Prokofjew, Sergej
Sinfonia Concertante/Romeo & Juliet First Suite
Sergej Prokofjews Sinfonia Concertante oder Sinfonie-Konzert, wie das Werk auch genannt wird, stellt eine der größten Herausforderungen innerhalb des konzertanten Repertoires für Violoncello dar. Enstanden als Überarbeitung des Cellokonzerts op. 58 in enger Zusammenarbeit mit Mstislaw Rostropowitsch, dem Solisten der Uraufführung , verlangt die dreisätzige Komposition über ihre vierzig Minuten Spieldauer dem Solisten eine solch leistungssportliche und beinahe pausenlose Kraftanstrengung ab, dass nur wenige Cellisten sich an dieses Monstrum herantrauen. Liegt es also an diesen mannigfachen Schwierigkeiten, dass das Opus nach wie vor äußerst selten gespielt und aufgenommen wird? Oder vielleicht doch eher daran, dass die drei fast im gleichen Tempo gehaltenen Sätze nicht wirklich miteinander kontrastieren?
Wie dem auch sei, die junge koreanische Cellistin YuJeong Lee stellt sich den Anforderungen dieses Spätwerks Prokofjews furchtlos und vermag mit ihrer Interpretation rückhaltlos zu überzeugen. Manuelle Begrenzungen kennt diese Künstlerin nicht. Ihr Spiel ist durchweg kraftvoll, mit großem, voluminösem Ton, und sie stürzt sich voller Wagemut auch noch in die halsbrecherischsten Passagen. Dass Prokofjews typische Ironie zuweilen in Aggressivität umschlägt, wird in dieser Interpretation so deutlich wie sonst nur selten. Wenn es angebracht ist, weiß die Solistin sich aber auch zurückzunehmen und bleibt der reichen, wenn auch nie schwelgerischen Lyrik des Werks nichts schuldig.
Adäquat unterstützt wird sie dabei von der Norddeutschen Philharmonie Rostock unter der Leitung ihres Chefdirigenten, des Wieners Florian Krumpböck, der auch als Pianist äußerst erfolgreich tätig ist. Die
Musiker beweisen Gespür für die oft recht basslastigen Klangfarben der Komposition, auch für ihre gelegentliche Ruppigkeit man höre etwa den Schluss des zweiten Satzes. Als Zugabe dirigiert Krumpböck die erste der drei vom Komponisten zusammengestellten Suiten aus seinem Romeo und Julia-Ballett.
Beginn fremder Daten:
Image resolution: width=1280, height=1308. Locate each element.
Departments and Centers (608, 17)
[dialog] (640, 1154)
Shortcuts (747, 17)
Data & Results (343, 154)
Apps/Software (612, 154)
Das mittlerweile auf eine mehr als hundertjährige Tradition zurück-
blickende Orchester beweist in beiden Werken seine zahlreichen Qualitäten wieder einmal ein schöner Beweis für den qualitativen Reichtum der vielfältigen deutschen Orchesterlandschaft. Dass indes die Romeo und Julia-Suite nicht ganz so überzeugend geriet wie die Sinfonia Concertante, liegt in erster Linie an einigen allzu vorsichtigen Tempi, die dem tänzerischen Charakter der Musik nicht völlig zuträglich sind. Außerdem gibt es für dieses Stück natürlich zahlreiche Konkurrenz auf dem Tonträgermarkt. Dennoch: eine rundum empfehlenswerte Produktion vor allem für Musikliebhaber, die weder Prokofjews Cello-Sinfonie noch die formidable Solistin kennen.